Supporters wait in line for Bernie Sanders’ UB rally early

Supporters begin lining up outside Alumni Arena as early as 8 a.m.


Bernie Sanders supporters began lining up outside Alumni Arena as early as 8 a.m. Monday – about eight hours before doors open and 11 hours before the Democratic presidential candidate will even speak at his “A Future To Believe In Rally.”

Brooke Kirisits, Dylan Batley and Kaleigh Ferguson, all of Niagara Falls and non UB students, were the first three people in line. They arrived outside Alumni Arena at 8 a.m. and were to their own surprise the first people to arrive.

“He’s drawing so many people all over the country,” Batley said. “We look at his other rallies and he’s got 10,000 people coming out, so we just wanted to be sure we could get in. We know it’s a smaller venue. We just wanted to take no chances.”

They’ve prepared themselves for the long wait with hand warmers and blue ponchos to brace the cold and snacks like apples and fruit bars to fight off any hunger. But their blue ponchos and position at the head of the line has caused most people to mistake them for event workers, they said.

That was the case for Dominic Lauricella, a sophomore media study major directly behind them who holds the distinction of being the first UB student in line for Sanders.
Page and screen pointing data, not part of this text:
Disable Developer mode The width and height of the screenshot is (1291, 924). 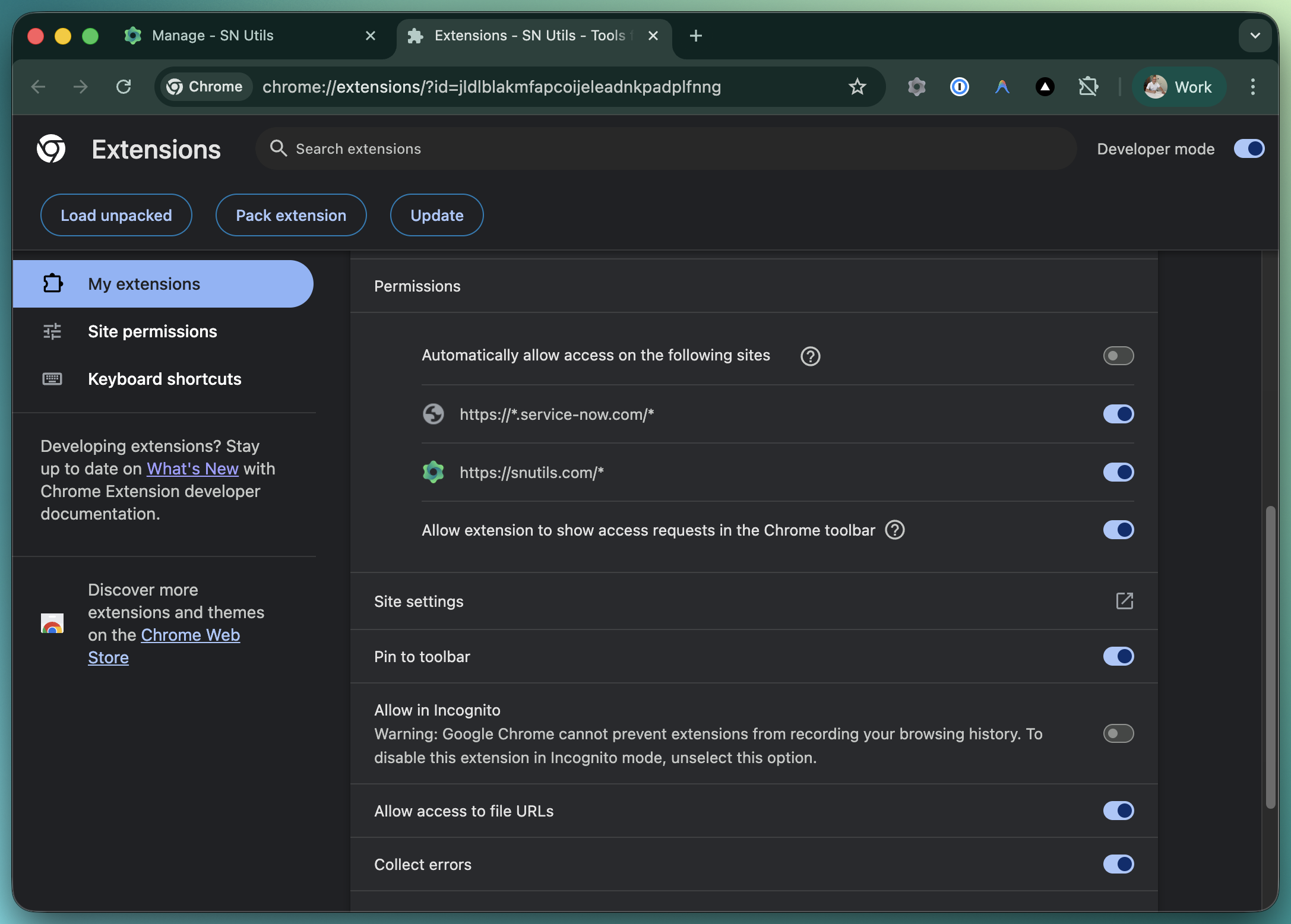(x=1248, y=149)
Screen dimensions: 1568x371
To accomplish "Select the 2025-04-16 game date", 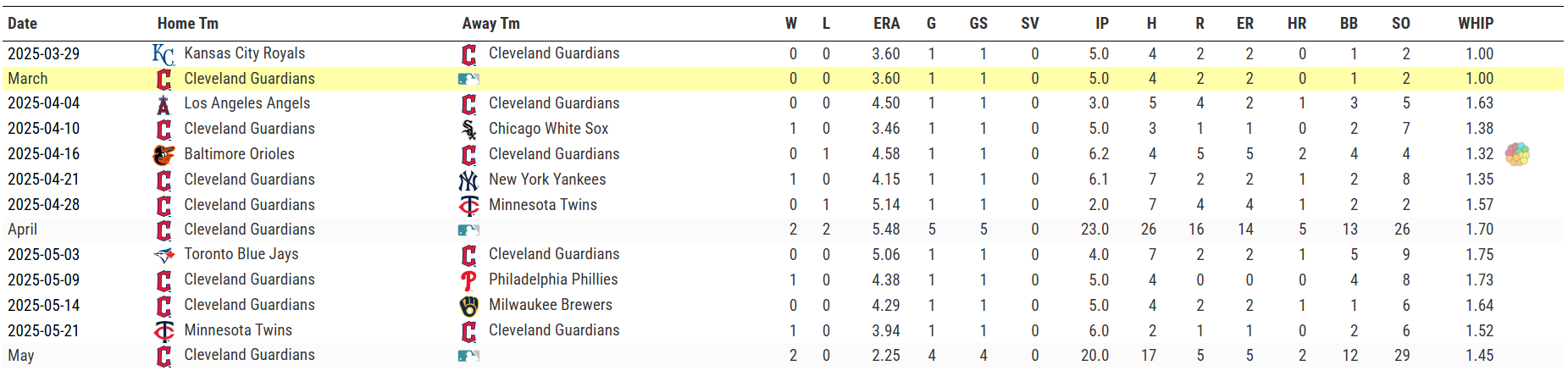I will pyautogui.click(x=43, y=154).
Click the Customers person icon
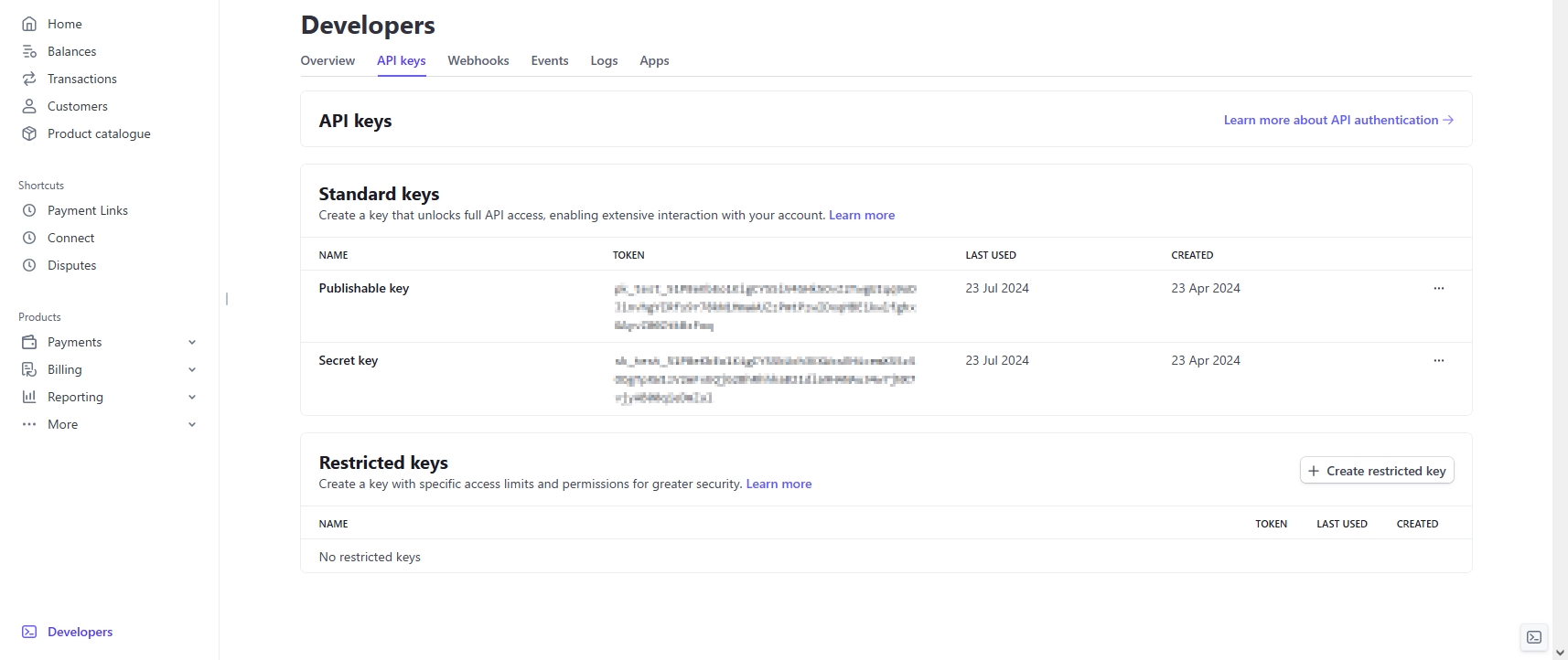 [29, 106]
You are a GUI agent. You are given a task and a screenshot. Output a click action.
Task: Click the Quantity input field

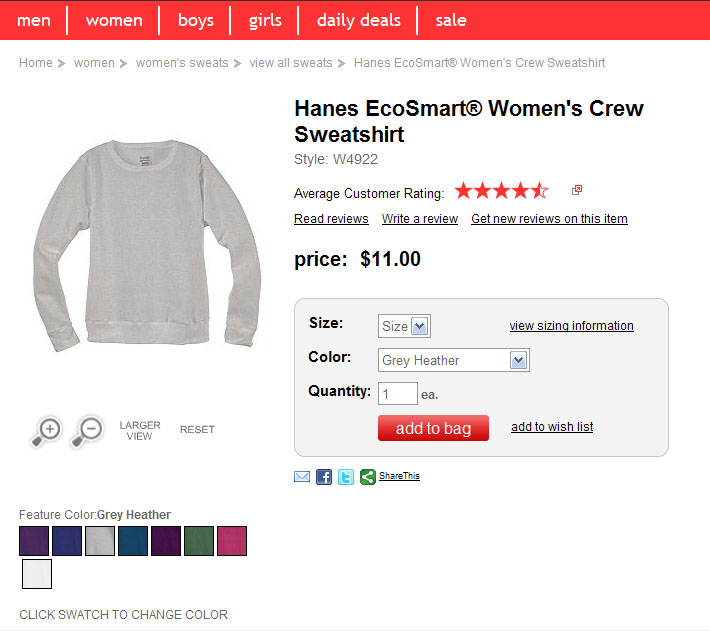click(x=398, y=394)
He and his friend Ryan O’Hern, of Syracuse, even asked Kiristis, Batley and Ferguson questions about the rally before learning they were not workers.

Lauricella and O’Hern have been waiting in line since 9:30 a.m. after turning away from the long line for the Student Association’s priority tickets. The tickets allow students to bypass the general admission line, but noticing that SA may run out, Lauricella and O’Hern decided to be one of the first in the general admission line instead.
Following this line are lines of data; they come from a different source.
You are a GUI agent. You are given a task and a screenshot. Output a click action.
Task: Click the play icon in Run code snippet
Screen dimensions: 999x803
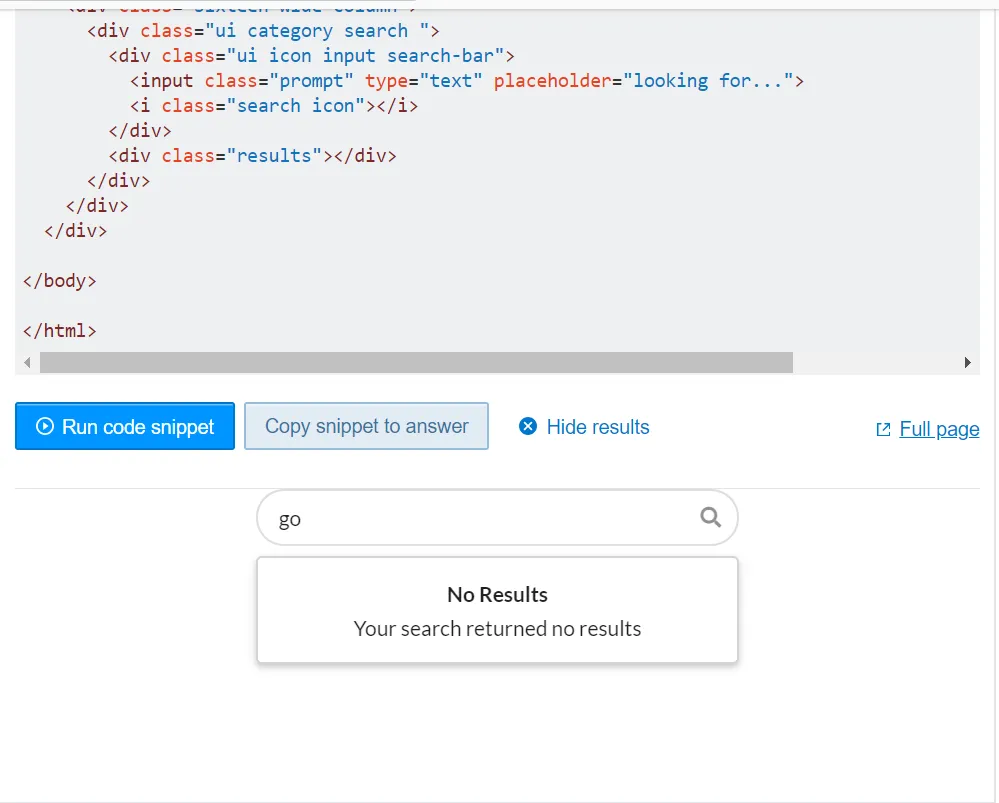pyautogui.click(x=45, y=427)
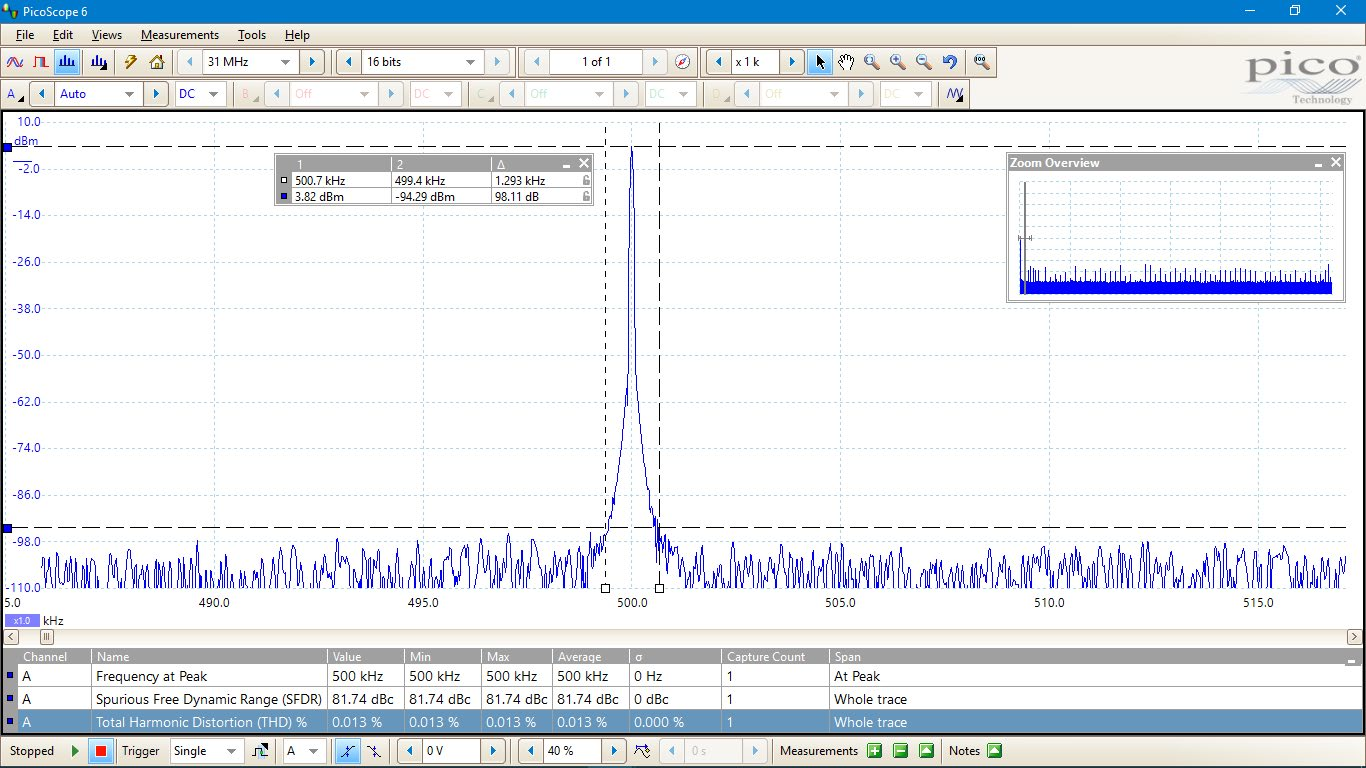Viewport: 1366px width, 768px height.
Task: Switch to Scope mode icon
Action: 15,62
SA had to give out tickets nearly an hour early due to the growing line and would eventually give out all 500 tickets by 11 a.m.
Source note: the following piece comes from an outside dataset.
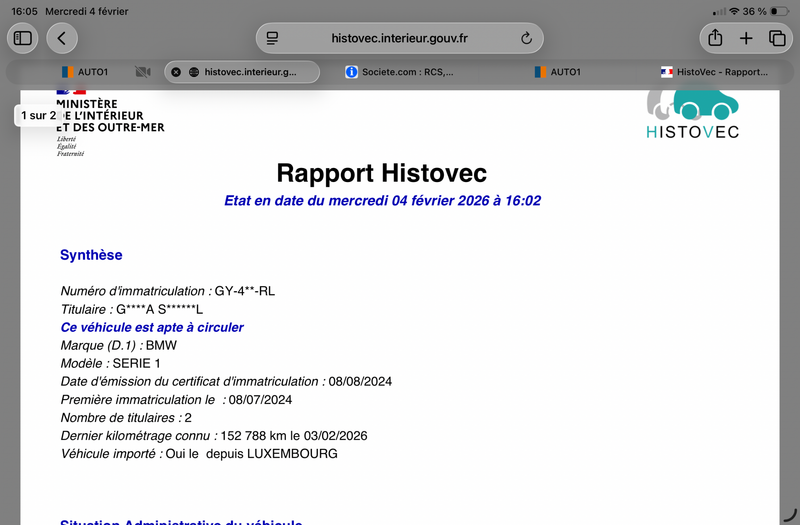
Task: Close the active histovec.interieur.g... tab
Action: click(x=176, y=72)
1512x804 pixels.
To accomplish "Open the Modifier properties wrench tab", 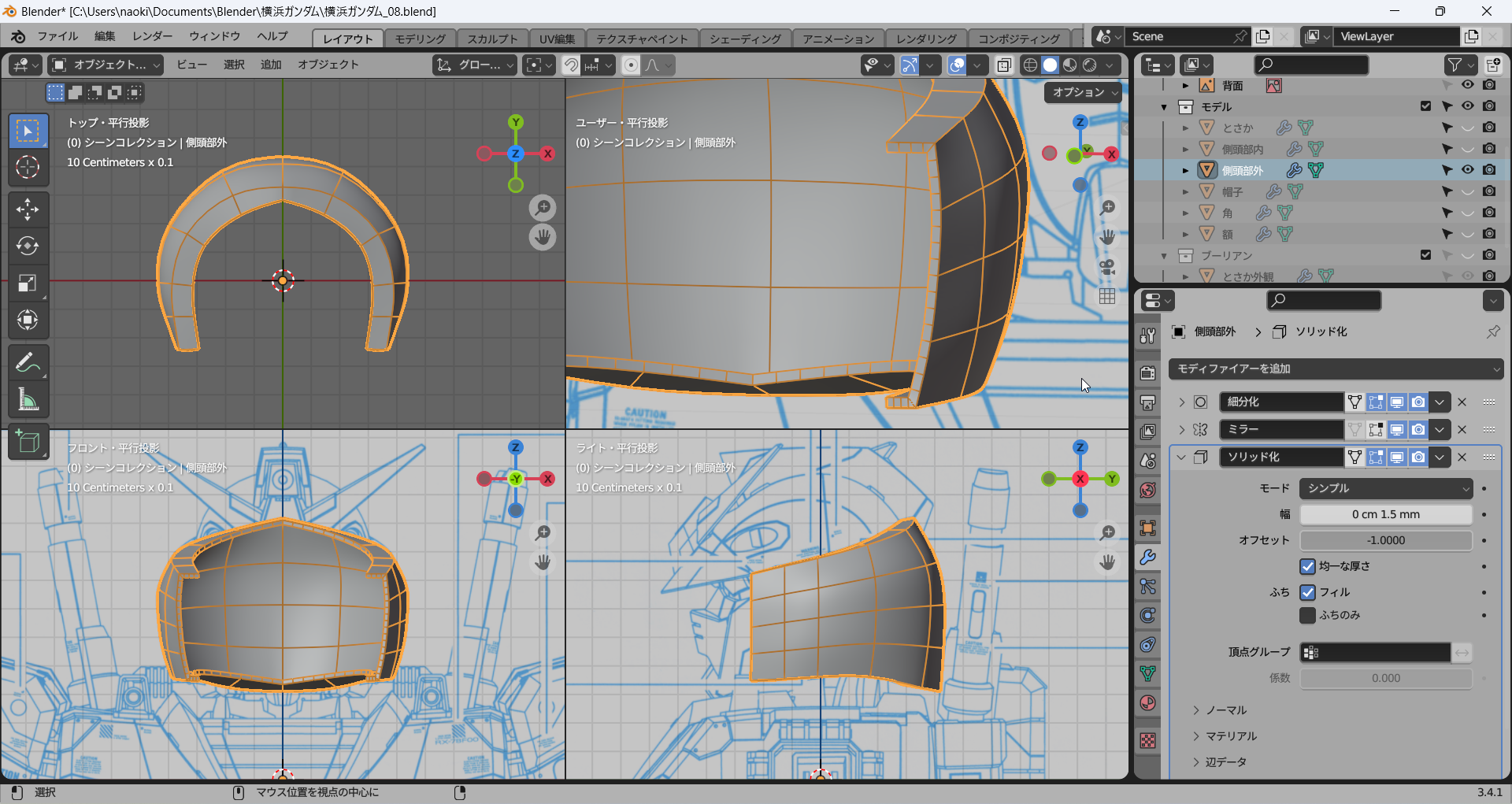I will click(x=1148, y=558).
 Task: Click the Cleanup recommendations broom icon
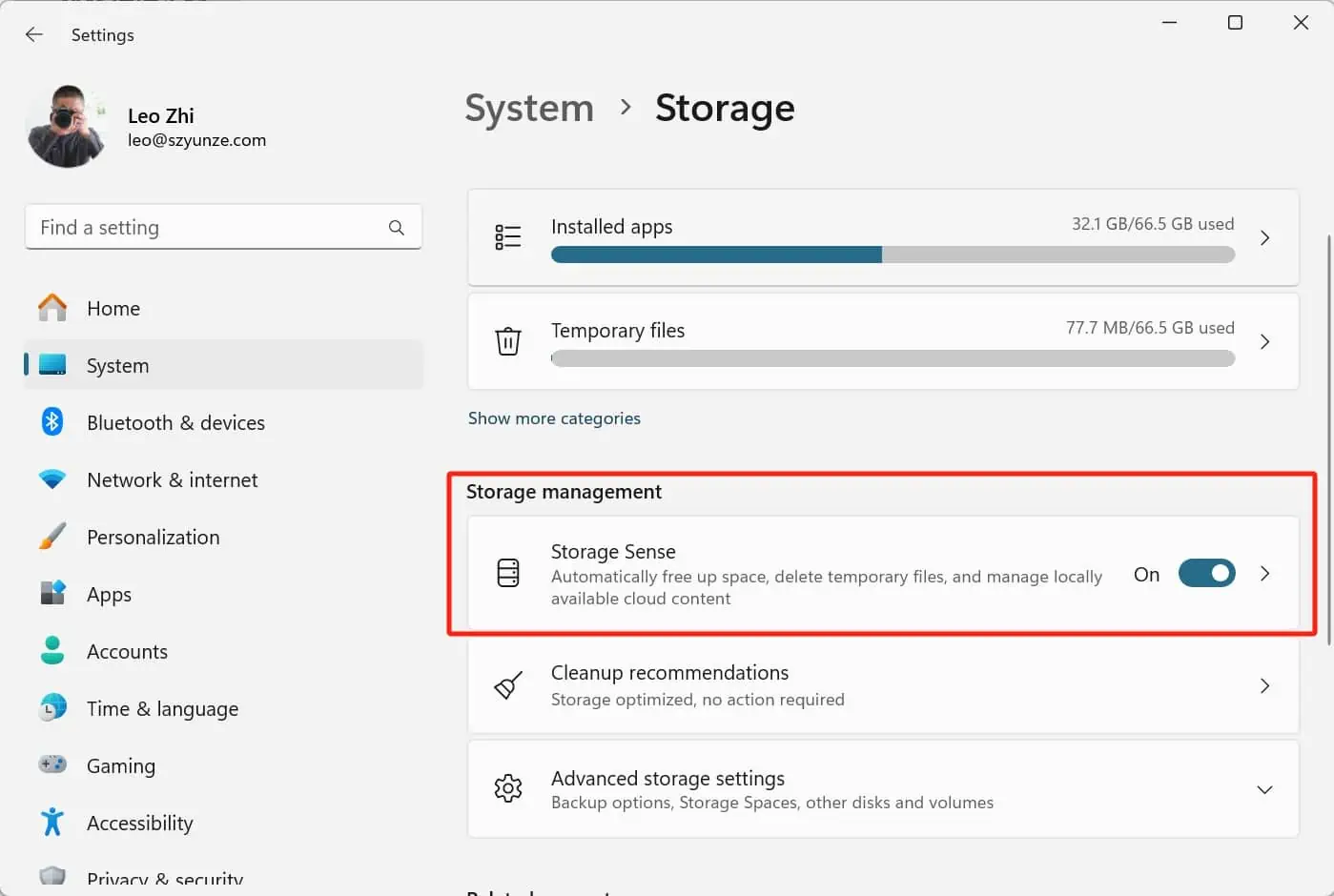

Lauricella said he supports Sanders because of the Vermont senator’s relatability.

“When he says stuff, you’re not like, ‘OK, he’s saying that to cater to the Latino vote, the black vote.’ He’s saying that because he thinks that and he means that,” Lauricella said.

O’Hern said he’s supported Sanders with campaign donations as much as he’s financially able. He likes that Sanders is not “tied to anything on Wall Street” and has “no big donors.”

“I donated, I feel like I actually have a say in what he does,” O’Hern said.

The two aren’t worried about entertaining themselves because they “have technology” and “everyone is friendly.”

“Hopefully some Trump supports show up,” Lauricella said jokingly.

Lauricella said he is skipping a one-credit class to wait in line and guarantee a seat to see Sanders.

“I think it will be worth it,” he said.

Doors open at 4 p.m. and Sanders will speak at 7 p.m.